Los periódicos le daban la misma importancia, en la
portada, a un conflicto entre hinchas que a la guerra de Medio Oriente. Y los
barrabravas empezaron a tener nombre y apellido en la prensa. Les sacaban
fotografías, se hablaba de ellos en las tertulias. Cuanto mayor era su
salvajismo, más grande su fama y su titular.

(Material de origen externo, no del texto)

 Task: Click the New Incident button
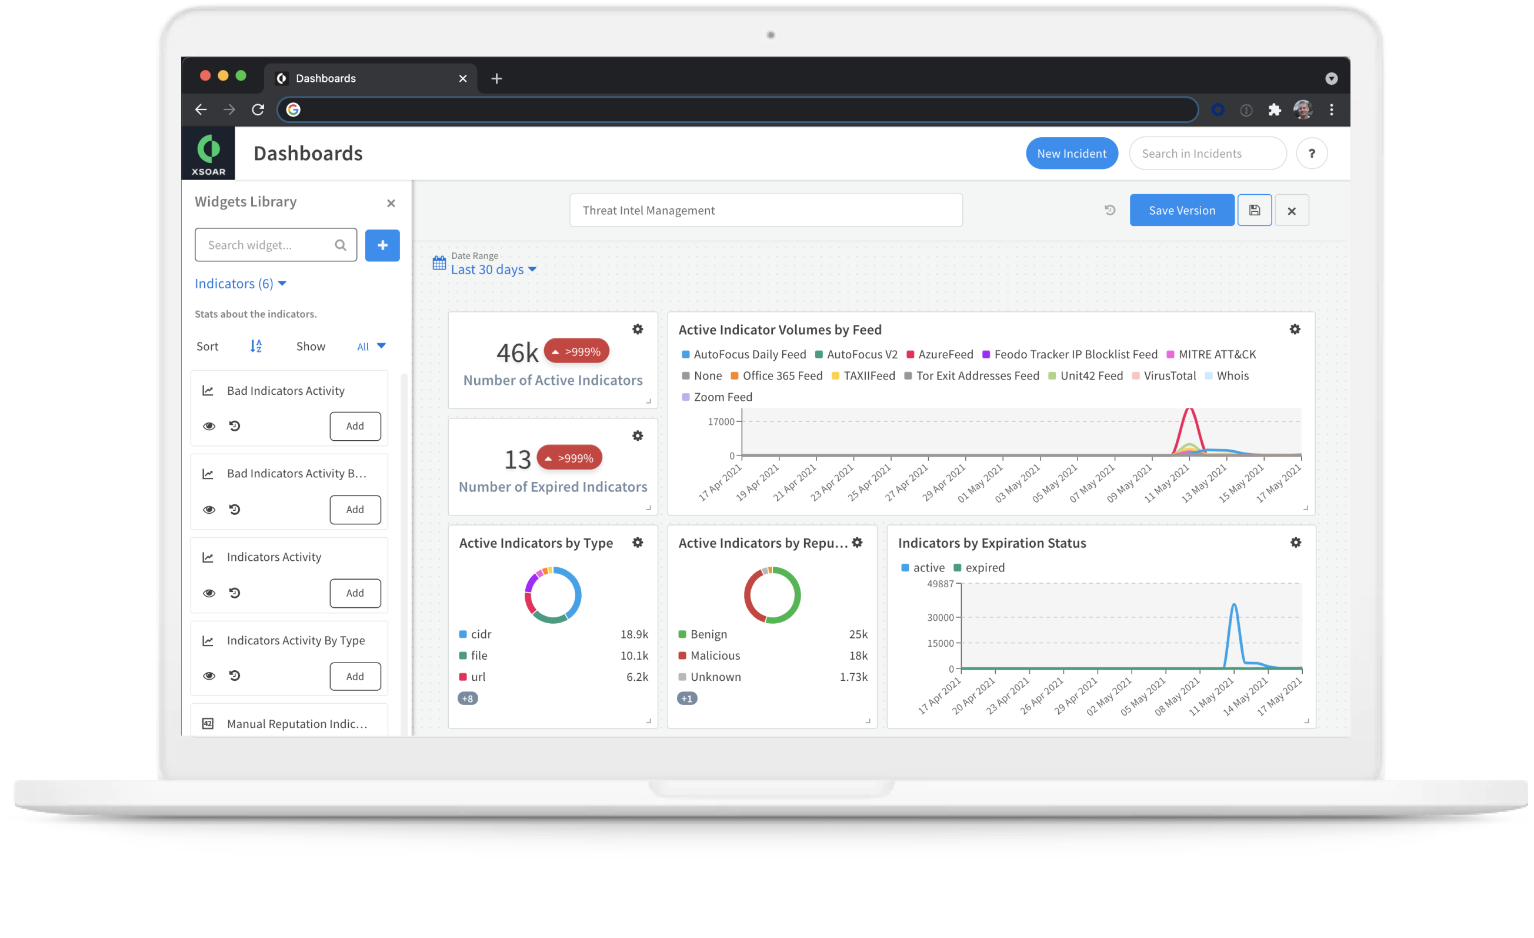1071,153
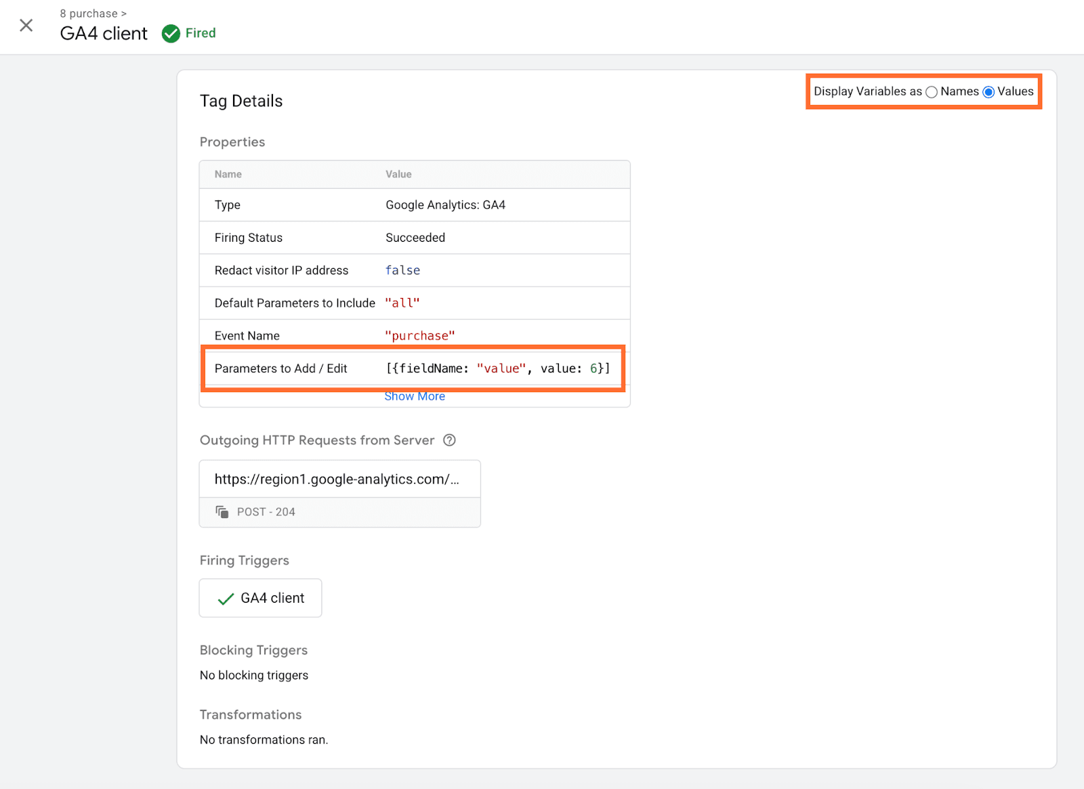Image resolution: width=1084 pixels, height=789 pixels.
Task: Select the purchase Event Name value
Action: tap(419, 335)
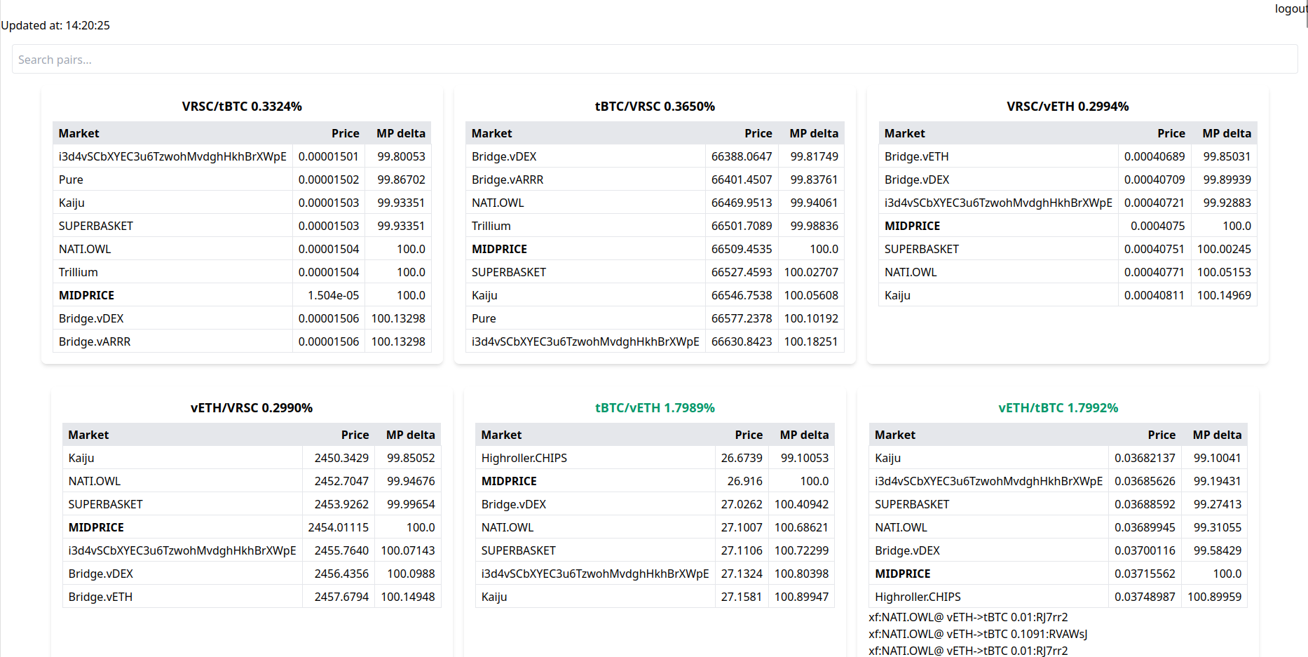
Task: Sort by the MP delta header in VRSC/tBTC
Action: click(x=400, y=133)
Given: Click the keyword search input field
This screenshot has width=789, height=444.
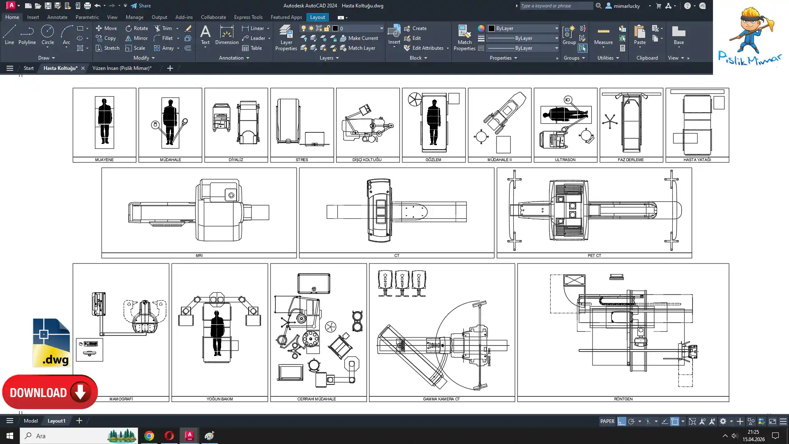Looking at the screenshot, I should 556,6.
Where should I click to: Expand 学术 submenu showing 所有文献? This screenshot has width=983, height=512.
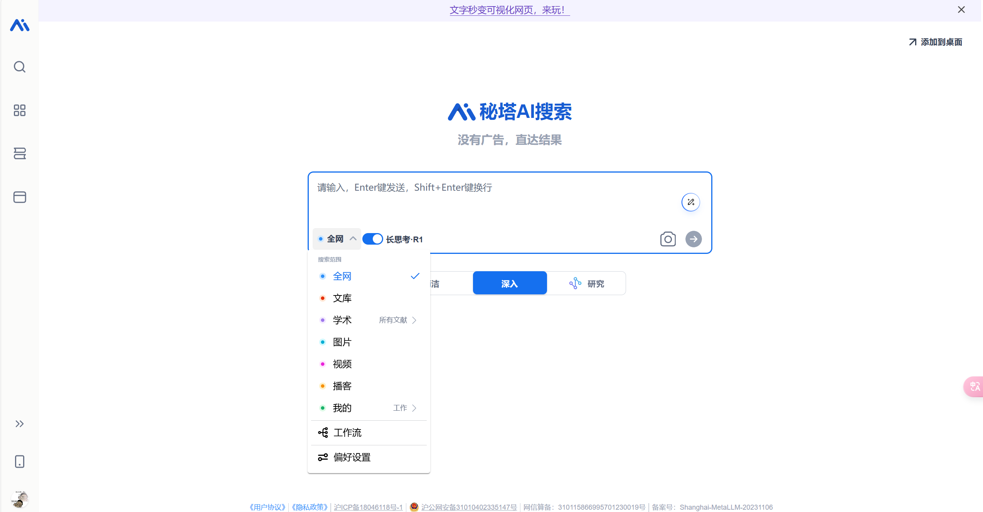[398, 320]
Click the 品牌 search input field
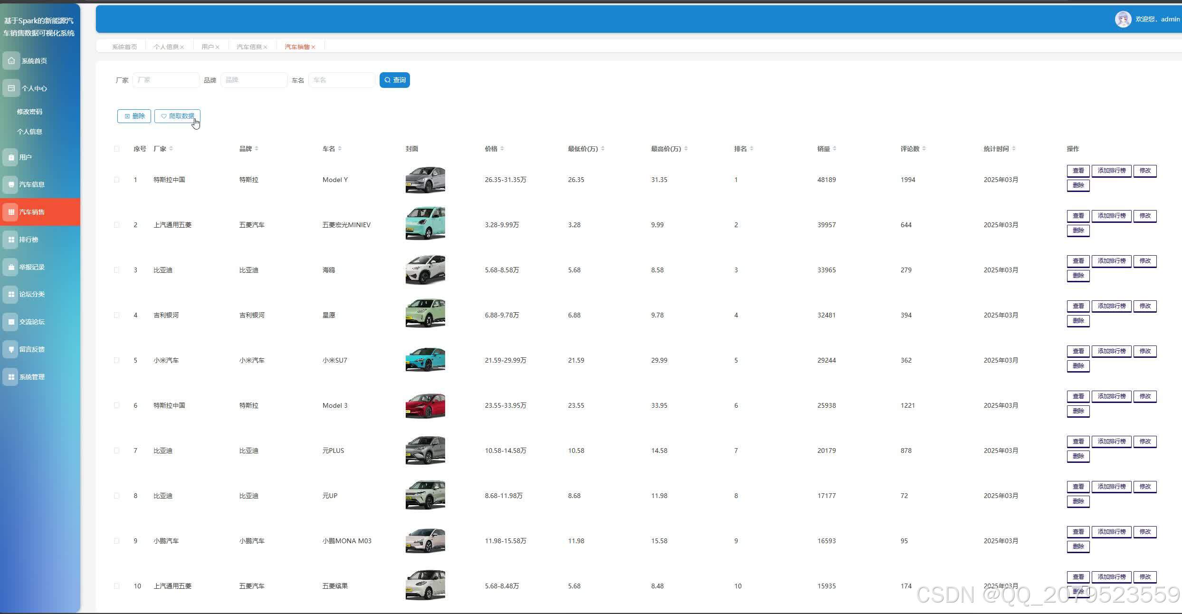The image size is (1182, 614). [254, 80]
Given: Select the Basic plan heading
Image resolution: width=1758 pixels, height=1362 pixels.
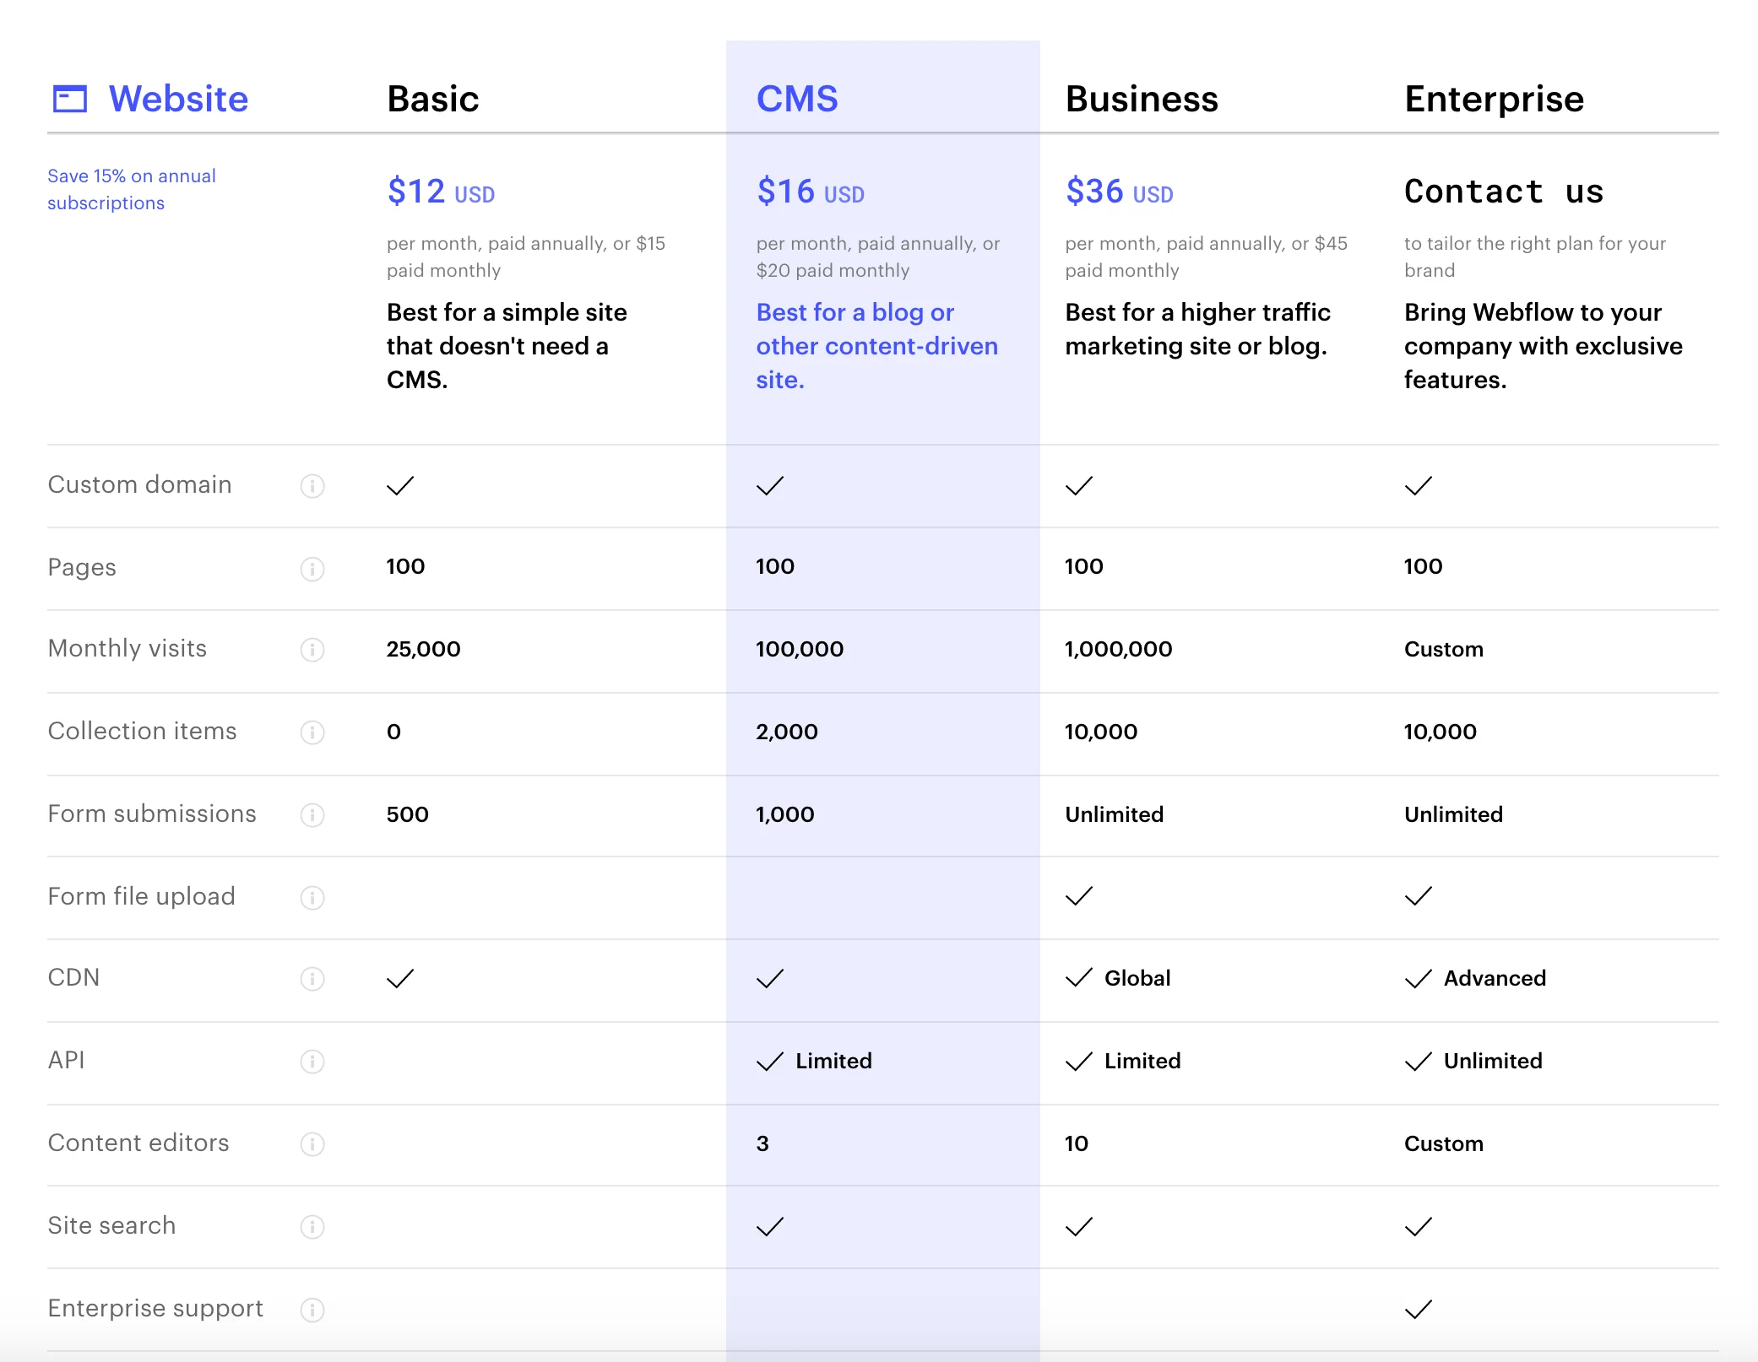Looking at the screenshot, I should click(432, 100).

Los relatores del juego, que al inicio solo decían los
nombres de los jugadores por la radio, también empezaron a fingir emoción
exagerada en el relato. Durante los partidos gritaban los goles durante
cincuenta segundos en el micrófono, como poseídos, como si no hubiera nada más
importante en el universo, y después le pedían calma a las tribunas.
Nadie sabe cuándo fue, exactamente, que todo se fue al
carajo. Nadie recuerda cuándo murió el primero de los nuestros, ni a manos de
quién. Nadie sabe cómo algunos se hicieron dueños del juguete. Pero un día las
tribunas se convirtieron en campos de batalla. Y la prensa no hablaba de la
muerte de seres humanos, sino de la muerte de «hinchas de». Para alimentar la
pasión.
Los jugadores que triunfaban en el extranjero ya no
quisieron volver, y los dueños del juguete se llenaron los bolsillos sin
mejorarle el mecanismo. Hoy, cuando vamos a ver jugar a los nuestros, ya no hay
sombreros, ni rabonas, ni paredes. El pasto está alto y descuidado. Y pusieron
una manga de plástico para que los jugadores puedan entrar a la cancha sin
morir.
Teníamos un juguete. Era el más divertido del mundo.
Todavía no sabemos si fue un accidente, pero rompimos el juguete en mil
pedazos. Lo hicimos mierda.
Y lo más triste es que no sabemos jugar a otra cosa.